Working from the entries that follow, transcribe exactly and only the lines from the one with "Select the ModFactor header" through the last, pictures excluded.

[[ DATA PROVIDED open ]]

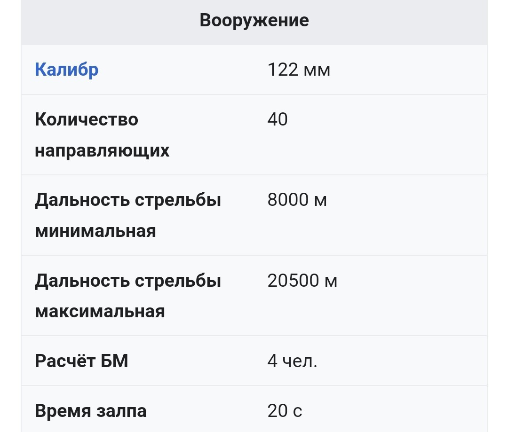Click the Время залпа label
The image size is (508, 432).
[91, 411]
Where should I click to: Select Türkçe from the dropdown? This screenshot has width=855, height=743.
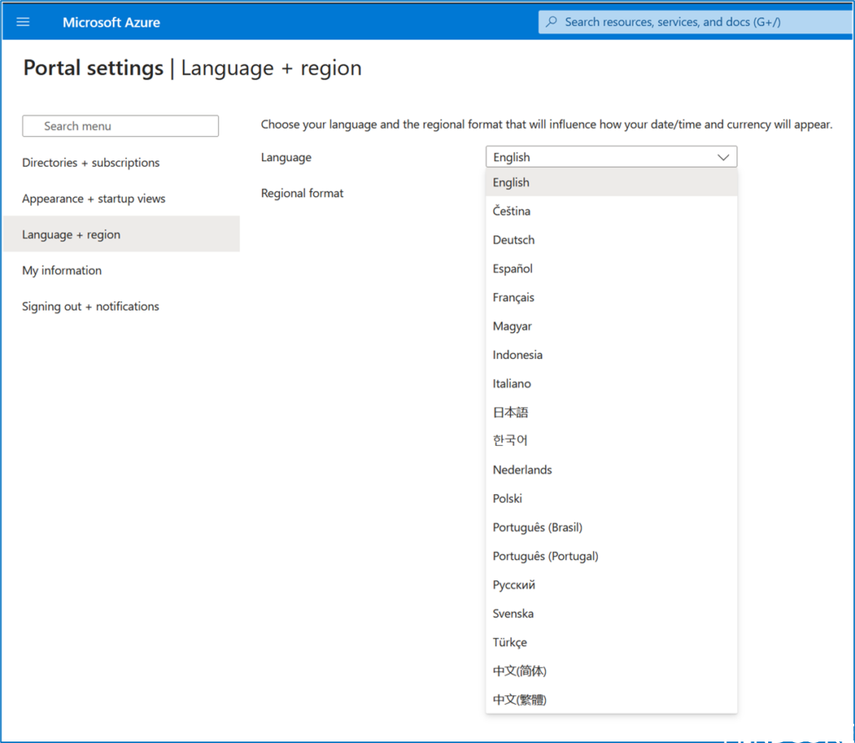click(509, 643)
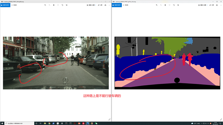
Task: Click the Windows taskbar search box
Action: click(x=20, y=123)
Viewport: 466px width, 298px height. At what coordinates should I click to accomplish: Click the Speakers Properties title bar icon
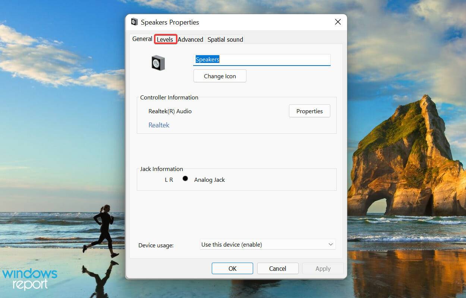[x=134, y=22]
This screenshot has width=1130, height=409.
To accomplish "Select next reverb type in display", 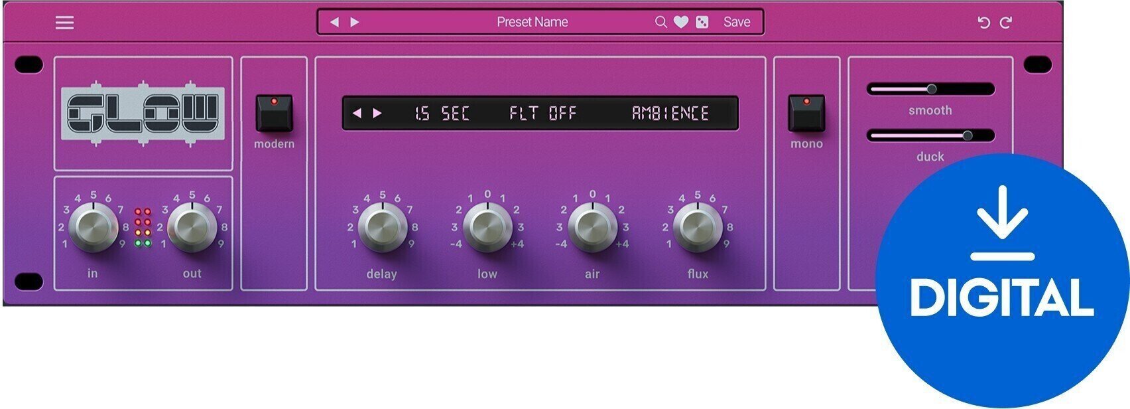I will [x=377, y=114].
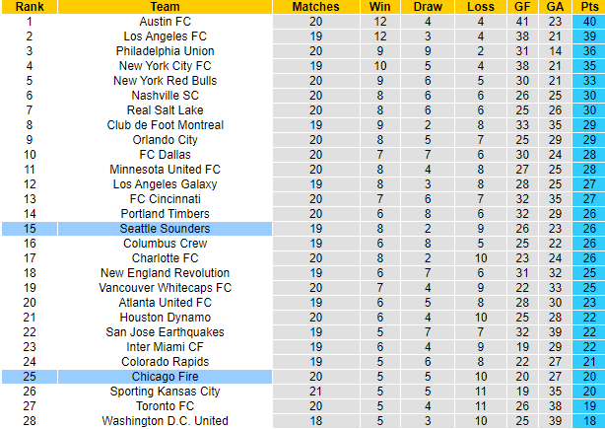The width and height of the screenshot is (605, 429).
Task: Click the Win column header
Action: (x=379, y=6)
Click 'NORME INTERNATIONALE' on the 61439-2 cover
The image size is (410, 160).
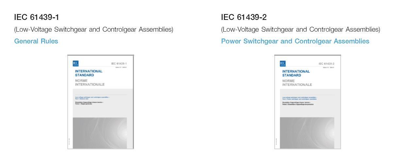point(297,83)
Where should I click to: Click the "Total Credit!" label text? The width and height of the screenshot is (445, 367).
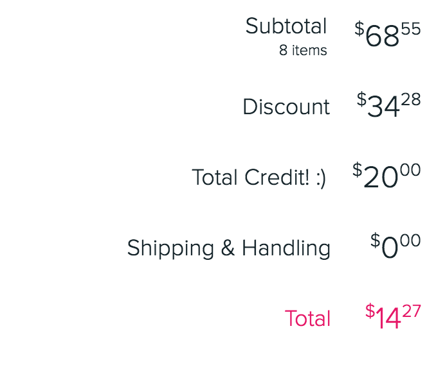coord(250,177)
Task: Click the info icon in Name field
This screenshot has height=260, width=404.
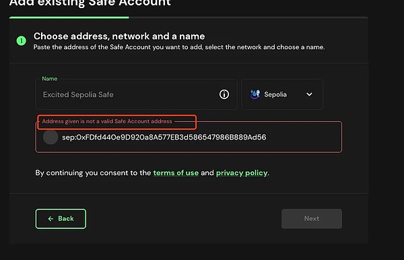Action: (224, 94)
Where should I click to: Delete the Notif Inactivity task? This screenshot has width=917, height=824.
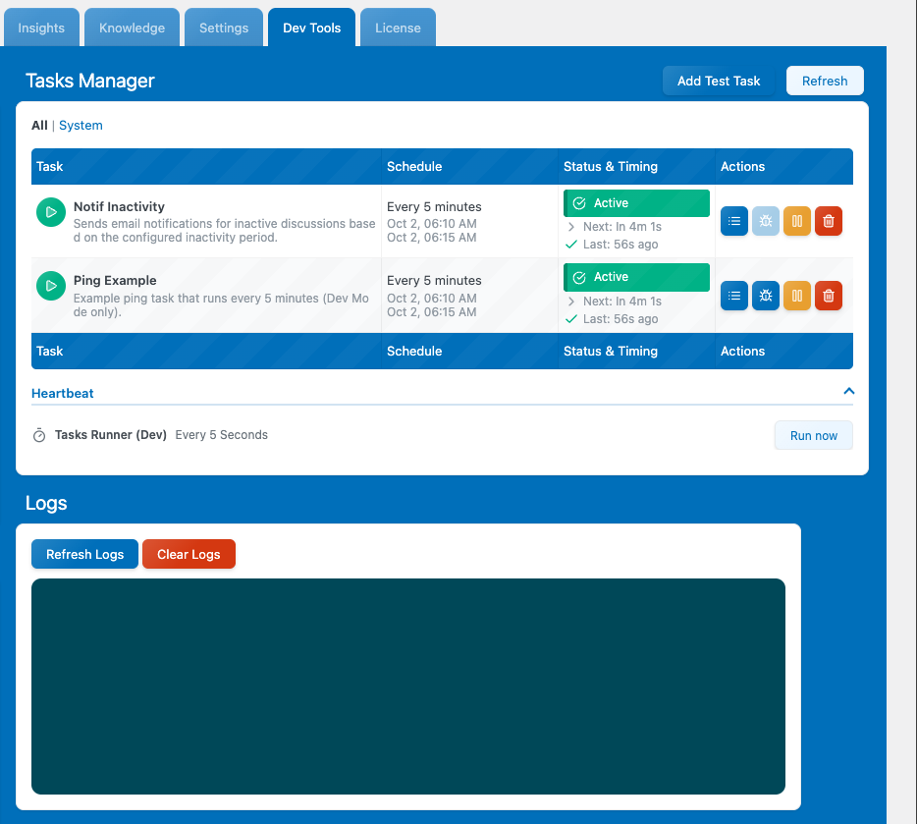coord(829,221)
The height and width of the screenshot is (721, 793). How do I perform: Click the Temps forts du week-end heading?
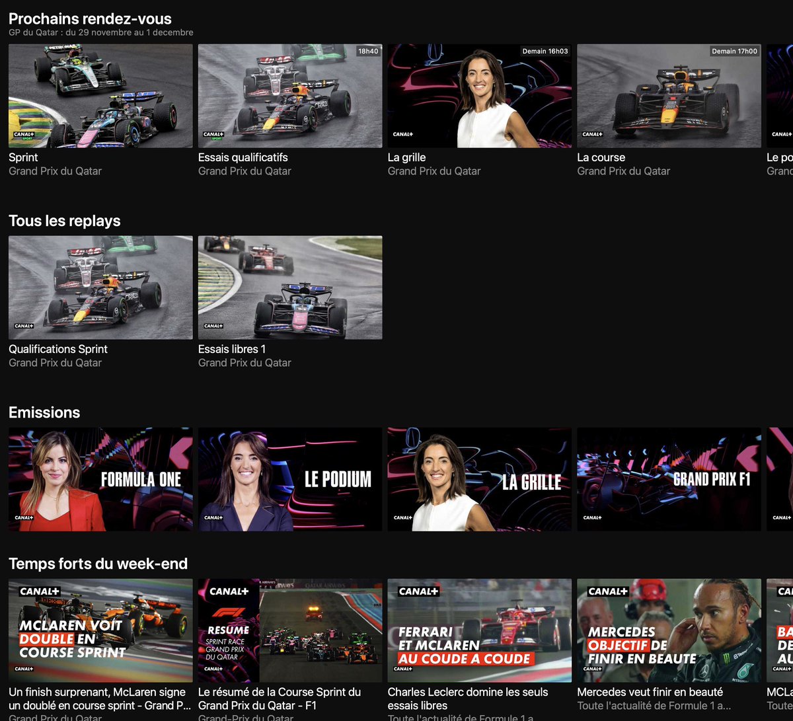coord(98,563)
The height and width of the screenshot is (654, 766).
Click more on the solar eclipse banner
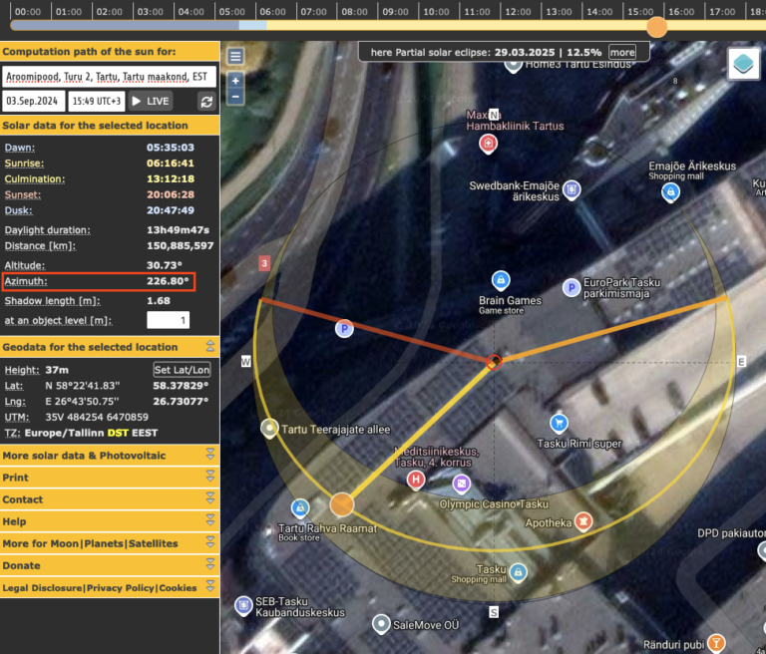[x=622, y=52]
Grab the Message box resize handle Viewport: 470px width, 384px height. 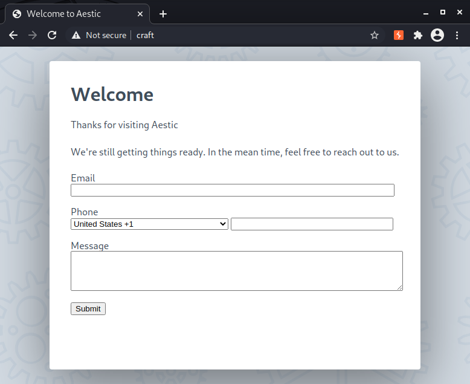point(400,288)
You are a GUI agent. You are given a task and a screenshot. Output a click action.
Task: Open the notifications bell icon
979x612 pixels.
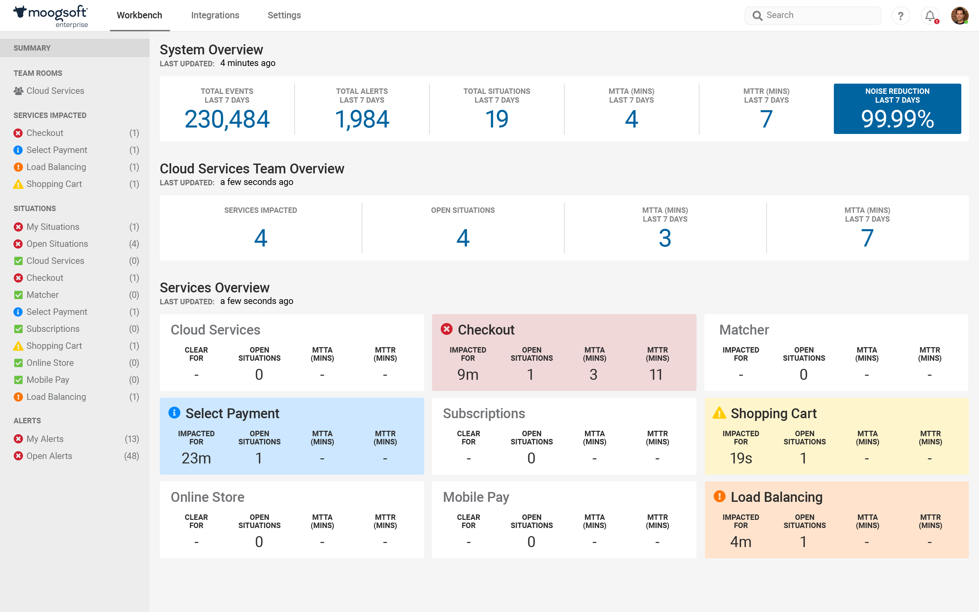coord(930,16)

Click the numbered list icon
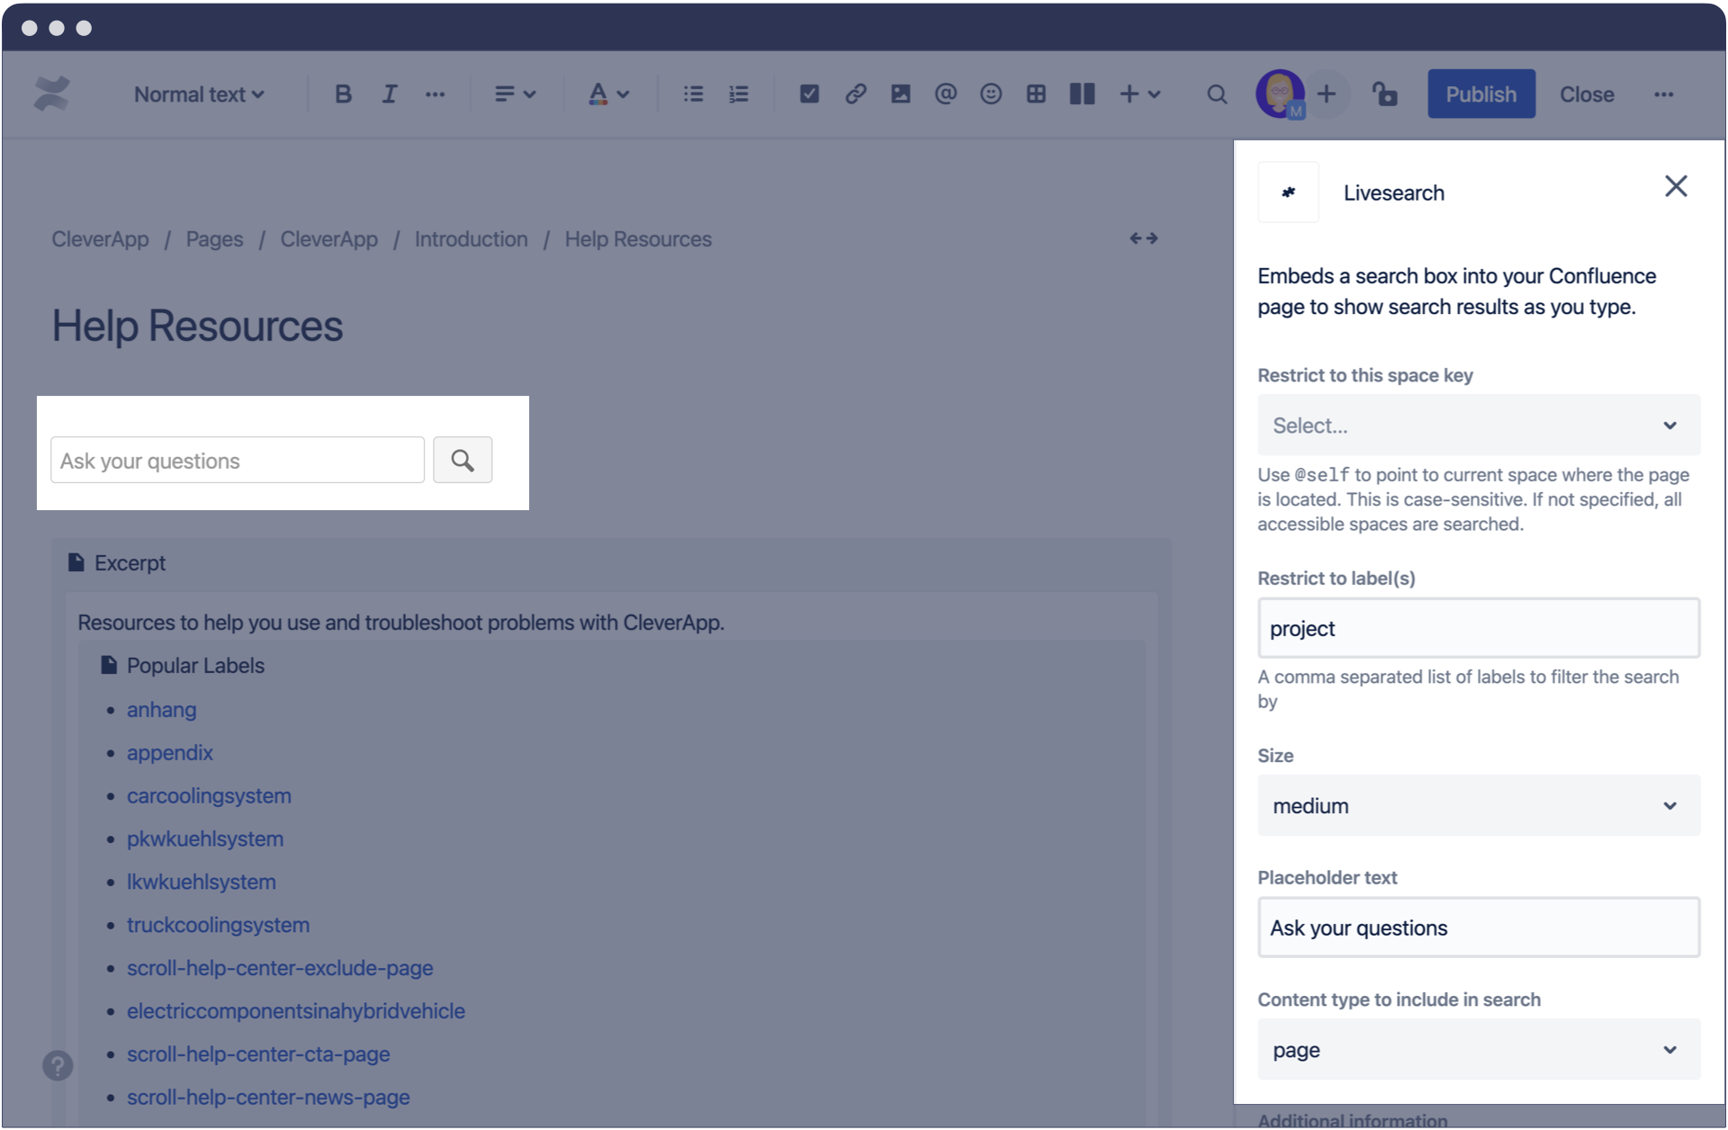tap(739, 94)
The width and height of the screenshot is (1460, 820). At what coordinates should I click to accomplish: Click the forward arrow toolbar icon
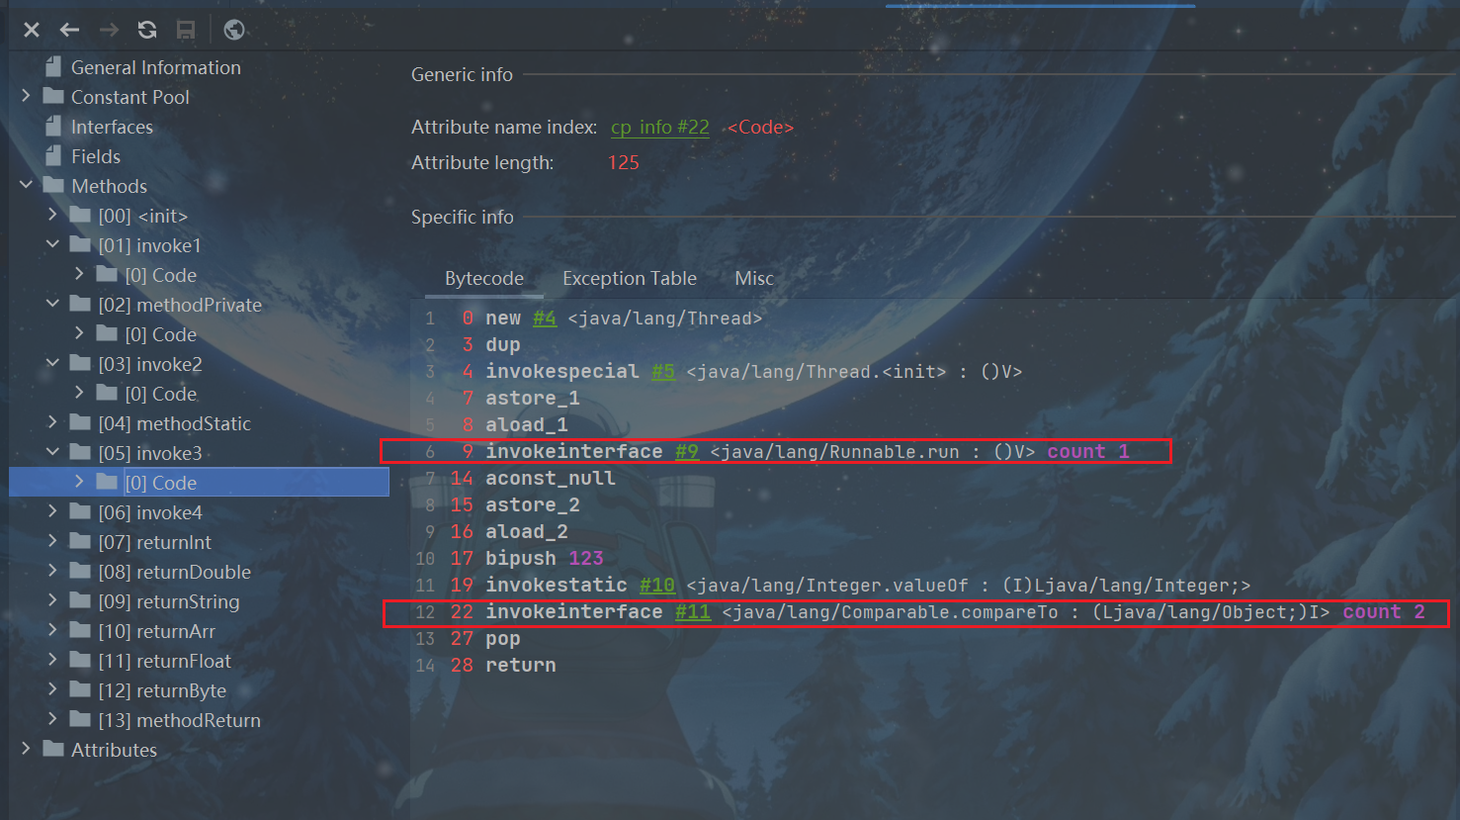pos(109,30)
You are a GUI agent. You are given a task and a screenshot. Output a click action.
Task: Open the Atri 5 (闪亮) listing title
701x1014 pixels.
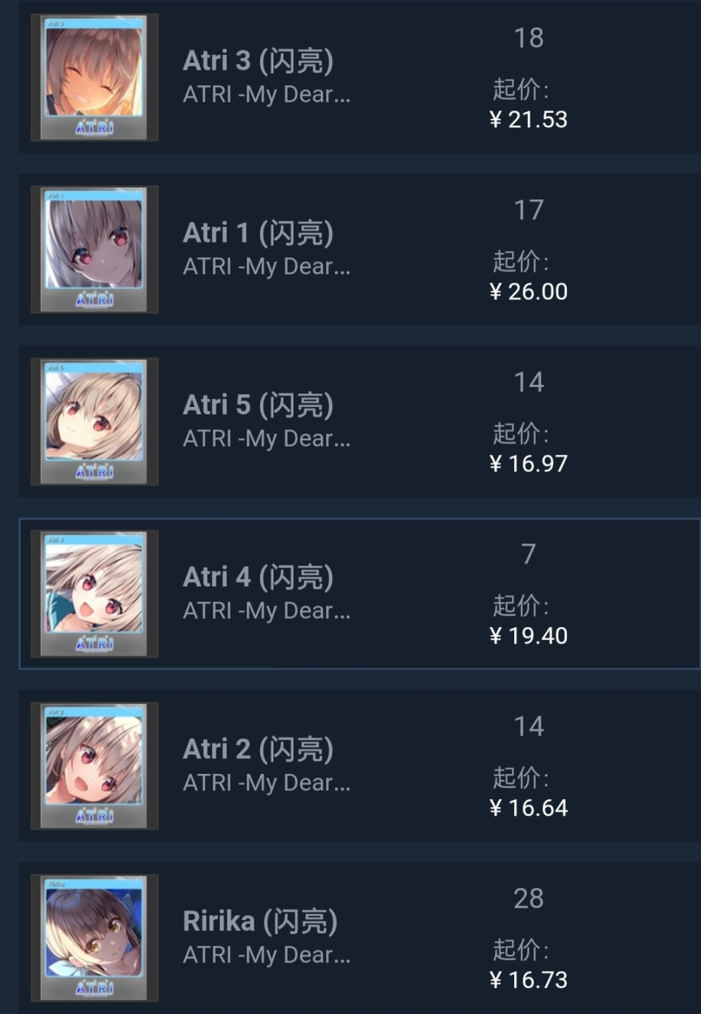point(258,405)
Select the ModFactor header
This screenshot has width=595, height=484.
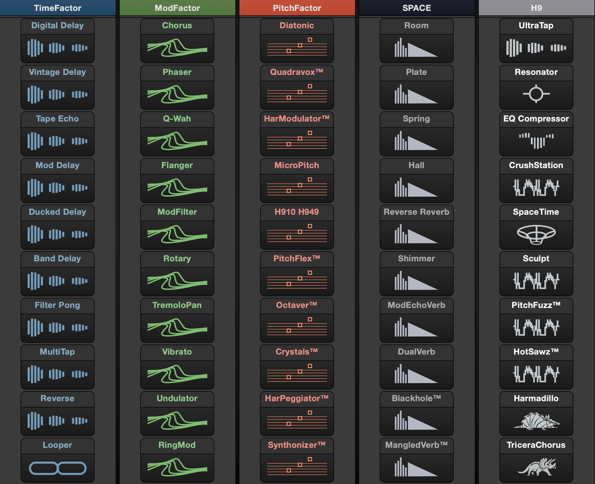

[[ DATA PROVIDED closed ]]

SOLVED EXERCISE:
Select the ModFactor header
This screenshot has width=595, height=484.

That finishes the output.